CPF Investment Options: How New Scheme Compares & Who It Suits
- Singapore’s Central Provident Fund (CPF) board is preparing to launch a new investment scheme in the first half of 2028, designed to offer members a simplified and lower-cost...
- Currently, CPF members can choose to invest their savings through the CPFIS, which provides access to over 700 investment products.
- Analysts suggest the new scheme will occupy a middle ground between these existing options.
Singapore’s Central Provident Fund (CPF) board is preparing to launch a new investment scheme in the first half of , designed to offer members a simplified and lower-cost pathway to potentially higher returns than currently available through CPF interest rates. The scheme aims to fill a gap in the market, providing an option for those who lack the expertise or time to actively manage investments within the existing CPF Investment Scheme (CPFIS).
Currently, CPF members can choose to invest their savings through the CPFIS, which provides access to over 700 investment products. However, the take-up rate has been relatively modest, with data showing that 28.1% of eligible members had active investments in their CPFIS-Ordinary Account and 22.1% in their CPFIS-Special Account. Members also have the option of leaving their funds in their Ordinary Account (OA) and Special Account (SA), which offer base interest rates of 2.5% and 4% per annum, respectively.
A Middle Ground for Investors
Analysts suggest the new scheme will occupy a middle ground between these existing options. “So if you are the conservative type that does not even want to see any market cycle, you still can keep (your funds) in the CPF OA and SA account… Then if you have a higher, aggressive risk profile, you can participate in the CPFIS,” explained Alfred Chia, CEO of financial advisory firm SingCapital. The new scheme is intended to appeal to those who fall between these extremes, potentially improving long-term retirement adequacy.
A key feature of the new scheme will be lower expense ratios, facilitated by the scale of the investment pool managed by private fund managers. This means investors could benefit from reduced investment costs. The CPF board will collaborate with a limited number – two or three – of reputable fund providers to offer a small selection of investment options, streamlining the decision-making process for less experienced investors.
Targeting Younger and Longer-Term Investors
The scheme is particularly geared towards younger members, aged to , who are seeking returns exceeding the guaranteed CPF interest rates but may not have the time or knowledge to manage their own portfolios. The longer time horizon available to these investors – potentially up to 20 years – allows them to better weather market volatility and benefit from compounding returns. The CPF board anticipates that successful investments could translate into higher sums for CPF LIFE, the national annuity scheme, resulting in increased monthly payouts after age 65.
However, the scheme is not exclusively for younger members. Older individuals can also participate, but are advised to carefully consider their risk appetite and investment timeframe. Premature withdrawals from long-term investments can lead to reduced returns or even losses.

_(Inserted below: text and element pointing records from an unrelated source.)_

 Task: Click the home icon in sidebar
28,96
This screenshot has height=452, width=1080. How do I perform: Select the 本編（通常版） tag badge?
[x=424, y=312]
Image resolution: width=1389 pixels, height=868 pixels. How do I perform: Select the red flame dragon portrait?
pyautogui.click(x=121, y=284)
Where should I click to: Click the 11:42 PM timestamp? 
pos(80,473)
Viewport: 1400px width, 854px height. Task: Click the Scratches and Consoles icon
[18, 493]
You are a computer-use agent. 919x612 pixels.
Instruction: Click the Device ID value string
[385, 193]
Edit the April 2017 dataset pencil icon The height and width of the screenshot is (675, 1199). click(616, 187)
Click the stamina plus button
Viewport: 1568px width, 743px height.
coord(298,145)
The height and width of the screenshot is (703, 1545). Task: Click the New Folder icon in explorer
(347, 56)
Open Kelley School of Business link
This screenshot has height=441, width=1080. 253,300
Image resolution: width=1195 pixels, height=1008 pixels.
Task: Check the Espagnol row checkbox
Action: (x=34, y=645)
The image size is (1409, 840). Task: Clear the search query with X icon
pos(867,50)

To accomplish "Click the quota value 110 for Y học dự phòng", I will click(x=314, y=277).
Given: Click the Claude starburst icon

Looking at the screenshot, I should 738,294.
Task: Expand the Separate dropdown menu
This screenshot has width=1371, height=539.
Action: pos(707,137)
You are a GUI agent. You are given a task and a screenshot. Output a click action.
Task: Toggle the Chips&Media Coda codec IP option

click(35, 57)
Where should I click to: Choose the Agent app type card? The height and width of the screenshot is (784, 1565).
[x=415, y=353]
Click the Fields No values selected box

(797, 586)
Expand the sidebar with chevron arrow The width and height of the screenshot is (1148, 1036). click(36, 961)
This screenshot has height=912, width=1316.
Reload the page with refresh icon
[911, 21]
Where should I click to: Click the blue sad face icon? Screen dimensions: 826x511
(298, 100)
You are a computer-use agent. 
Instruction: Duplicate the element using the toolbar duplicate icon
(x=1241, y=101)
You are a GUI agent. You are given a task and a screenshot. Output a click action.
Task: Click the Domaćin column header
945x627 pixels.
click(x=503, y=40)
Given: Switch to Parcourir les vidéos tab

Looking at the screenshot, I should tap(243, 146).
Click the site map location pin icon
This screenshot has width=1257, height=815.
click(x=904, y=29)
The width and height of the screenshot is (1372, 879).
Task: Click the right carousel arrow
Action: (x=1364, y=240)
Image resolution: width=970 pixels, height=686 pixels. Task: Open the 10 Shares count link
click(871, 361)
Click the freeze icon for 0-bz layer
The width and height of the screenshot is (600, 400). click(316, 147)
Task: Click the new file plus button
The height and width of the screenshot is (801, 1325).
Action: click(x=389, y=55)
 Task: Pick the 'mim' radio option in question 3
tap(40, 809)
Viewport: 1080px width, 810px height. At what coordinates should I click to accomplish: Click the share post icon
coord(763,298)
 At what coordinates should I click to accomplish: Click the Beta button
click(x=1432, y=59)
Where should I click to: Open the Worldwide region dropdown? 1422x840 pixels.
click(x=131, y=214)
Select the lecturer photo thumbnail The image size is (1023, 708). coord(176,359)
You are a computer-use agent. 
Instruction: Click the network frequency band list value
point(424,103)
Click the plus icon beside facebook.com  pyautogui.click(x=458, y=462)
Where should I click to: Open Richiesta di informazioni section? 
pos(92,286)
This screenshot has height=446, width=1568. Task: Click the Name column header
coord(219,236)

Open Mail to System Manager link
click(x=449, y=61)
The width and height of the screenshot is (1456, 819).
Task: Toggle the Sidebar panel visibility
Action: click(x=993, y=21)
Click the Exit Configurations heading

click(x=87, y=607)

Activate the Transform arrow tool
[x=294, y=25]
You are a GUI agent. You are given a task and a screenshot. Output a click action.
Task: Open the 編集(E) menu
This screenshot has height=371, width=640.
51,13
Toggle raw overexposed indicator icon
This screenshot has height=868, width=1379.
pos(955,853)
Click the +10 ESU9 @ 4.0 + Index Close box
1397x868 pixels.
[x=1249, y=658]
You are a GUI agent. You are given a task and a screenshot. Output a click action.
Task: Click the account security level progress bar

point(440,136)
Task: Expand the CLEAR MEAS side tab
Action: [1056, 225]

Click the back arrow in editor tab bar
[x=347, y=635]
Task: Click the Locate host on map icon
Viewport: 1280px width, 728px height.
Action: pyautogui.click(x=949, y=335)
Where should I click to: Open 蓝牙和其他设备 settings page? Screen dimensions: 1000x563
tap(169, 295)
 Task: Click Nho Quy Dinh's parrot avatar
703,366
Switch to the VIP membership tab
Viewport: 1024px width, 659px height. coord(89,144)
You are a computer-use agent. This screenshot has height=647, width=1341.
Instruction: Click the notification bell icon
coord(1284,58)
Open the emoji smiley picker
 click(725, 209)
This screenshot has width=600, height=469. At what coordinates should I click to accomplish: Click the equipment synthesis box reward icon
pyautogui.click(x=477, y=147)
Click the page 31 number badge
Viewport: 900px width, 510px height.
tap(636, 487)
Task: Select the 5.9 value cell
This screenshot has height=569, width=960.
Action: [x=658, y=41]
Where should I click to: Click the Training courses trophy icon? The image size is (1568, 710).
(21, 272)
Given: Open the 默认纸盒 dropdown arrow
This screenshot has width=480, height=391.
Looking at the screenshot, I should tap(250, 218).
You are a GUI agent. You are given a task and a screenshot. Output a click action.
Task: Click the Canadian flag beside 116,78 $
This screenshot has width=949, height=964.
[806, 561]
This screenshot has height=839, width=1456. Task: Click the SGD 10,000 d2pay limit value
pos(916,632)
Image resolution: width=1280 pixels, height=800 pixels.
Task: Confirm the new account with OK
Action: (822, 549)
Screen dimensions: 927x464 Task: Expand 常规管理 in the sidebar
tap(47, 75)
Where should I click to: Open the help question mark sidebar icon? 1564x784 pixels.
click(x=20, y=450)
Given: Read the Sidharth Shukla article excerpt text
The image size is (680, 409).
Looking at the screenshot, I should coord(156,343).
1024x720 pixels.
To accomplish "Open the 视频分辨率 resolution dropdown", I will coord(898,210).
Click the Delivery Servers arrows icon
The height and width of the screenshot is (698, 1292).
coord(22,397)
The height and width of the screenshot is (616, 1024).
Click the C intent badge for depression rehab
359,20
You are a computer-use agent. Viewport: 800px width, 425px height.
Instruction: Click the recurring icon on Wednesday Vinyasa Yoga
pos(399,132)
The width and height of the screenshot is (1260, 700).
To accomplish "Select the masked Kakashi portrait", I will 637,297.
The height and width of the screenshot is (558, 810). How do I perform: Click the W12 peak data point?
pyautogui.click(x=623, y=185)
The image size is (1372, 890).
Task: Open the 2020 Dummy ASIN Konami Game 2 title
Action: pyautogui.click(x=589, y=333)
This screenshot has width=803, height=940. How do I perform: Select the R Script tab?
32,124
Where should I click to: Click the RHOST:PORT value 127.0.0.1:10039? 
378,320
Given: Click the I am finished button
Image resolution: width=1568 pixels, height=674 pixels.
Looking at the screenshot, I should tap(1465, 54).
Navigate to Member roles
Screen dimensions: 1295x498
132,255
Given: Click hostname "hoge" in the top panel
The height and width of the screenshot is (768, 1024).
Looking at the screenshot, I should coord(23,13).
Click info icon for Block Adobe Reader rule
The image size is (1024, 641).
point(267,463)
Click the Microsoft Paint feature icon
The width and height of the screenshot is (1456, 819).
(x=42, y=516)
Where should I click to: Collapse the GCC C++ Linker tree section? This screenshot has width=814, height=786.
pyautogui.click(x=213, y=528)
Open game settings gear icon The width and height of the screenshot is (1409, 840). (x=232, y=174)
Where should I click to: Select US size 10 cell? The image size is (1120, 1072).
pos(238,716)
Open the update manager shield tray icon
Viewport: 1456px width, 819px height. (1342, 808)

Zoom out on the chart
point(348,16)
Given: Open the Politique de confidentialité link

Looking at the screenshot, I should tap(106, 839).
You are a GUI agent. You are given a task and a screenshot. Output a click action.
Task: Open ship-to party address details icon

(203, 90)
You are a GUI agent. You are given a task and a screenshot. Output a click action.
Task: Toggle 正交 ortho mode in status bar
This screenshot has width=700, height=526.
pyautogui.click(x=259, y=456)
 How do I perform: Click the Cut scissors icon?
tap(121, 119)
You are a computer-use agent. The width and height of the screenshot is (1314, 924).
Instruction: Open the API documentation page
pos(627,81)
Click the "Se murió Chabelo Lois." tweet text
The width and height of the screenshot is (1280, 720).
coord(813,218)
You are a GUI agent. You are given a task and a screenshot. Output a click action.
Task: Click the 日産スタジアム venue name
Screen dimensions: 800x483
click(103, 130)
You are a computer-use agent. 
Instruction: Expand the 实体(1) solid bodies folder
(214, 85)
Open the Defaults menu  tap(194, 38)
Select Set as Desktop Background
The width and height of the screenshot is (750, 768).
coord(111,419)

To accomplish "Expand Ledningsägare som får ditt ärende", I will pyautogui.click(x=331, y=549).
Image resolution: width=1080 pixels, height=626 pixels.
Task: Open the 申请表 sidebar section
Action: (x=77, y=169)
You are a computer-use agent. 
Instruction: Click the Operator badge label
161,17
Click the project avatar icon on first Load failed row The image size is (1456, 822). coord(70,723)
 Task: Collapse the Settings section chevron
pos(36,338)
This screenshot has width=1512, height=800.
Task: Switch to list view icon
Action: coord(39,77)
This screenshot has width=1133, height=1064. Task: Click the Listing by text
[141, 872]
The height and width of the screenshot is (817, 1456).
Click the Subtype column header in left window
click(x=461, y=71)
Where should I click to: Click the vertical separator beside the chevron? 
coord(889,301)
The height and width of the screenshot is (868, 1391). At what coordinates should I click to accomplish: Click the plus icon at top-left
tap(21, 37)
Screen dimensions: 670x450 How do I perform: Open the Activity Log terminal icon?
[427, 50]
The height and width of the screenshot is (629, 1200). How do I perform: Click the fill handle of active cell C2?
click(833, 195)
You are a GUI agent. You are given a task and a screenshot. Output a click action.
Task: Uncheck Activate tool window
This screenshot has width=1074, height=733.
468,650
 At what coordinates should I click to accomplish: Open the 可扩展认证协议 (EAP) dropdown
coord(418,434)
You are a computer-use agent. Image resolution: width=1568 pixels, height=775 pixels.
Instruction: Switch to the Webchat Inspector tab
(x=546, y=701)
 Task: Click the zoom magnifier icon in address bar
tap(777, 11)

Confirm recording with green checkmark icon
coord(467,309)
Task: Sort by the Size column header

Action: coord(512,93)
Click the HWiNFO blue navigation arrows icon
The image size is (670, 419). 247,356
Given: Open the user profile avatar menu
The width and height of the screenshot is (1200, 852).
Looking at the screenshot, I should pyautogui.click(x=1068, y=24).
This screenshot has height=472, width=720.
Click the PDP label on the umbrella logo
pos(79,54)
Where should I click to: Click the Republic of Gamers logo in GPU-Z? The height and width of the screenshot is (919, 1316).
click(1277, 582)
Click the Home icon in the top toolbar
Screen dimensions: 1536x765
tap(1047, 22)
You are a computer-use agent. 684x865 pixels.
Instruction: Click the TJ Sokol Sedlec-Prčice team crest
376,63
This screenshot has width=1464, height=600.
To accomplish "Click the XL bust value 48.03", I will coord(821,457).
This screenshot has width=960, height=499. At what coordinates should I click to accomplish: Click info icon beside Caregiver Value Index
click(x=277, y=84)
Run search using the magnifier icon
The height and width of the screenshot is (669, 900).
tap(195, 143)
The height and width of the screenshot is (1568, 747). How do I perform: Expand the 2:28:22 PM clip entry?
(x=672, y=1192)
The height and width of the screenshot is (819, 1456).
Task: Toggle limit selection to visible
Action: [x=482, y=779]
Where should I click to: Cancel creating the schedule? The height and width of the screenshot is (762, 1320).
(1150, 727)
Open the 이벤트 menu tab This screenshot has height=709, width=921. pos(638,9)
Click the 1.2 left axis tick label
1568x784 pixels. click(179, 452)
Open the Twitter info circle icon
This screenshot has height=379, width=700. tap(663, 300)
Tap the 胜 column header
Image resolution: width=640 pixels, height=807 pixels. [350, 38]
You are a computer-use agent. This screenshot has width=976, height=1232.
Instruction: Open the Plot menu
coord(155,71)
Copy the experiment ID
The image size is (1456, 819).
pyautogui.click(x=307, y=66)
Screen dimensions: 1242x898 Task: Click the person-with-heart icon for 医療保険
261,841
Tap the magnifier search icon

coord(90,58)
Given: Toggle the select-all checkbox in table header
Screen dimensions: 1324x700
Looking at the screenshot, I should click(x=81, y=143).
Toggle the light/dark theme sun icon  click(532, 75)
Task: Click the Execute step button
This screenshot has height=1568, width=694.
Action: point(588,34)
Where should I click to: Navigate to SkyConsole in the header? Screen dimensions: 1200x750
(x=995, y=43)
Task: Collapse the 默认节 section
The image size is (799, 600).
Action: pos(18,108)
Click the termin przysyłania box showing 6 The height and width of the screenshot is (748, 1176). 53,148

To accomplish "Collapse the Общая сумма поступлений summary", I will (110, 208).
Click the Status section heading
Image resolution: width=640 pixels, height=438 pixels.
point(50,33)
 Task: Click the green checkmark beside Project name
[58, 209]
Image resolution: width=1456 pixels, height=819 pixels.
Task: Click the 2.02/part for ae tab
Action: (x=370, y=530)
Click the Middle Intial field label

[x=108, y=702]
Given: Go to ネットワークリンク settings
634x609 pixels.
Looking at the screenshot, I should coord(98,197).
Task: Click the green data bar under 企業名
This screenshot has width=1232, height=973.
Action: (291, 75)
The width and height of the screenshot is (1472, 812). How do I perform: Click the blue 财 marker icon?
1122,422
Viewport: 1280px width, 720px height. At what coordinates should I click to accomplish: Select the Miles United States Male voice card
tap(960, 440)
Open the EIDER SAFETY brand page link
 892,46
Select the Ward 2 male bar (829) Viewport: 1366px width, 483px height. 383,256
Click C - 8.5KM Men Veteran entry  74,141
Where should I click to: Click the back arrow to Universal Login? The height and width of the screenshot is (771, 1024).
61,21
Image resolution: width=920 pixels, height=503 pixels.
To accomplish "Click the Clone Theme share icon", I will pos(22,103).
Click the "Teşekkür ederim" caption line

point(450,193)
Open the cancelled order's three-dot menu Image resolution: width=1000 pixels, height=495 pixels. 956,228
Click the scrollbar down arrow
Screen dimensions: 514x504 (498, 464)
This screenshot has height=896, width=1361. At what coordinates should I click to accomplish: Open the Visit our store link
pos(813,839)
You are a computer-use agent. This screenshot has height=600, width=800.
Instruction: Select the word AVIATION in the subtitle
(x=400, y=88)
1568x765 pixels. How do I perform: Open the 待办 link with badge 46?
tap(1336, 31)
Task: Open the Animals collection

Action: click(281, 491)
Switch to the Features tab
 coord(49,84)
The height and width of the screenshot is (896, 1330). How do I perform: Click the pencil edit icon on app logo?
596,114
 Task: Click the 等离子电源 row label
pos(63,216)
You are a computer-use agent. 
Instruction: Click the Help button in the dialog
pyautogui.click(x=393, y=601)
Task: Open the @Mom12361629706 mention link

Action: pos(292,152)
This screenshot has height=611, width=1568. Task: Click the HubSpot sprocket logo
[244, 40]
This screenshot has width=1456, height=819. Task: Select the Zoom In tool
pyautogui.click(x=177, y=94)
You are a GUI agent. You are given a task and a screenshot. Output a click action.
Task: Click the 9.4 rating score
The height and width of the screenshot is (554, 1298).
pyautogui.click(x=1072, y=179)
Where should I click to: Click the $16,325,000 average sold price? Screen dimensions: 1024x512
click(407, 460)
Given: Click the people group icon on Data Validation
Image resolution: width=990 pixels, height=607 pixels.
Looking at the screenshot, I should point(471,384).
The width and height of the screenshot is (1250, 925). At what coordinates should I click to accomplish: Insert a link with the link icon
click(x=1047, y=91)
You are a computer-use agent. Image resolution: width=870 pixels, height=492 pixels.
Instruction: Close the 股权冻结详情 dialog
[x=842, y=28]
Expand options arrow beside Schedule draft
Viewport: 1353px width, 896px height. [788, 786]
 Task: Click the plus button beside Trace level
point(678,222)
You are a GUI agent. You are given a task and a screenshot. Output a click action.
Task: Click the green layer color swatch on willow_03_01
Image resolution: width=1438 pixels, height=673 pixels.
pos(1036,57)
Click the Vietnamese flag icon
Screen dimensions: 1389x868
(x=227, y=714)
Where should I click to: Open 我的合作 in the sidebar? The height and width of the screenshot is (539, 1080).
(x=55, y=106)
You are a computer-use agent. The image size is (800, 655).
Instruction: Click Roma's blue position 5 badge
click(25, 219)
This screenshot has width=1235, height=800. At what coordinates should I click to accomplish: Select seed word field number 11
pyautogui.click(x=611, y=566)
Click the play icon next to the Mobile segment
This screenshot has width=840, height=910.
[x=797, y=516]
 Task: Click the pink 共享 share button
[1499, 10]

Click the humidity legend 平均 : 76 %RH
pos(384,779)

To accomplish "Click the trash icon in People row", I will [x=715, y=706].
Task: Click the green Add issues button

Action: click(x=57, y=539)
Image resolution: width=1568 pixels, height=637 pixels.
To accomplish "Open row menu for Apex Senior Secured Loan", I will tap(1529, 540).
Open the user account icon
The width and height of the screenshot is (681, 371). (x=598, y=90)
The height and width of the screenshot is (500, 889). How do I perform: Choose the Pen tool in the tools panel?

Simplified Options for a Wider Audience
According to Li Huijing, head of investment management at financial consultant firm MoneyOwl, the simplified investment options offered by the new scheme will be particularly valuable for individuals who want to take on some market risk but lack the expertise to build and manage their own portfolios. She emphasized the importance of a longer investment horizon – ideally 15 to 20 years or more – to maximize the benefits of compounding and navigate market fluctuations.
While there will be no age limit for participation, the CPF board acknowledges that members with a longer investment runway are more likely to benefit. Those with shorter timeframes can still rely on the risk-free CPF interest rates, which currently offer up to 6% on CPF balances.
How Does This Fit Into the Existing Landscape?
The new scheme is designed to complement, not replace, the existing CPFIS. The CPFIS offers a broader range of investment products, but generally comes with a higher fee cap. The CPF board noted that the new scheme will offer a more cost-effective alternative for those seeking a simplified investment approach. The relatively low take-up rates of the CPFIS – around 22-28% of eligible members – suggest a demand for more accessible and user-friendly investment options.
The introduction of this new scheme reflects a broader effort by the CPF board to enhance retirement adequacy for Singaporeans, providing them with a wider range of tools to grow their savings and secure their financial future. By offering a simplified, low-cost, and diversified investment option, the CPF aims to empower more members to participate in the market and potentially achieve higher returns over the long term.